Records from a collection:
---

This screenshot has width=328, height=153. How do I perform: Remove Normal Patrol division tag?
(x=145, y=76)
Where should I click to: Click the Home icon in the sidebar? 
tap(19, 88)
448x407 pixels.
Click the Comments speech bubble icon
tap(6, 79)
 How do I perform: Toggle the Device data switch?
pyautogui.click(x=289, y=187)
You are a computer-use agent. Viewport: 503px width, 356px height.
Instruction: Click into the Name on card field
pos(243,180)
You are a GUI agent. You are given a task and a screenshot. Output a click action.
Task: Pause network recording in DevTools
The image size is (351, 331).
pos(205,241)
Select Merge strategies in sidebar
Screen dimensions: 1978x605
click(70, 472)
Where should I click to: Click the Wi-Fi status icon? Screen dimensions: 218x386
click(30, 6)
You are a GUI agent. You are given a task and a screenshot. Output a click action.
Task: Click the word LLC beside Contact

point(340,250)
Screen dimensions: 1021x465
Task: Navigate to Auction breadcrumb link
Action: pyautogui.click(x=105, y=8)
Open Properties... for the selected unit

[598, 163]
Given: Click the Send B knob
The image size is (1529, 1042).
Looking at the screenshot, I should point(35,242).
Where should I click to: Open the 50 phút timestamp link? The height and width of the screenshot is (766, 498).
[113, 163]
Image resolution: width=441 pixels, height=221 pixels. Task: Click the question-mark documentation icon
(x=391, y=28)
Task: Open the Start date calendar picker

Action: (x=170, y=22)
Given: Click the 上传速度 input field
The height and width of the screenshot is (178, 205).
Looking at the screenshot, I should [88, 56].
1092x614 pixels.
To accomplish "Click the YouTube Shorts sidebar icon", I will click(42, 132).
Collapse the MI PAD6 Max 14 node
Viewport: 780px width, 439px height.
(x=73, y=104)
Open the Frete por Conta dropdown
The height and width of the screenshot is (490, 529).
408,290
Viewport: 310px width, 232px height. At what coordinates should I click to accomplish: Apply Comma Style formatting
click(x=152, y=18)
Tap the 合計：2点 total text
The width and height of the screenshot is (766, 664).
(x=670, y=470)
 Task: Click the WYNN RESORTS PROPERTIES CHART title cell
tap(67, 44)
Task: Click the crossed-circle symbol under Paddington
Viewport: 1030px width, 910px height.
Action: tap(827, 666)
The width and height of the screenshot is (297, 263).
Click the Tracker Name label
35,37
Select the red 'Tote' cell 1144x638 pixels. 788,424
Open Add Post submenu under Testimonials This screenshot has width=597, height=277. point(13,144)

---

ACTION ITEM
Above are some lines. Repeat exactly, and only, those from the line that has "How do I perform: Toggle" through the line that has "1092x614 pixels.".

REPLY TO THE EXERCISE
 How do I perform: Toggle the Device data switch?
pyautogui.click(x=289, y=187)
You are a computer-use agent. Viewport: 503px width, 356px height.
Instruction: Click into the Name on card field
pos(243,180)
You are a GUI agent. You are given a task and a screenshot. Output a click action.
Task: Pause network recording in DevTools
The image size is (351, 331).
pos(205,241)
Select Merge strategies in sidebar
Screen dimensions: 1978x605
click(70, 472)
Where should I click to: Click the Wi-Fi status icon? Screen dimensions: 218x386
click(30, 6)
You are a GUI agent. You are given a task and a screenshot. Output a click action.
Task: Click the word LLC beside Contact

point(340,250)
Screen dimensions: 1021x465
Task: Navigate to Auction breadcrumb link
Action: pyautogui.click(x=105, y=8)
Open Properties... for the selected unit

[598, 163]
Given: Click the Send B knob
The image size is (1529, 1042).
Looking at the screenshot, I should point(35,242).
Where should I click to: Open the 50 phút timestamp link? The height and width of the screenshot is (766, 498).
[113, 163]
Image resolution: width=441 pixels, height=221 pixels. Task: Click the question-mark documentation icon
(x=391, y=28)
Task: Open the Start date calendar picker

Action: (x=170, y=22)
Given: Click the 上传速度 input field
The height and width of the screenshot is (178, 205).
Looking at the screenshot, I should [88, 56].
1092x614 pixels.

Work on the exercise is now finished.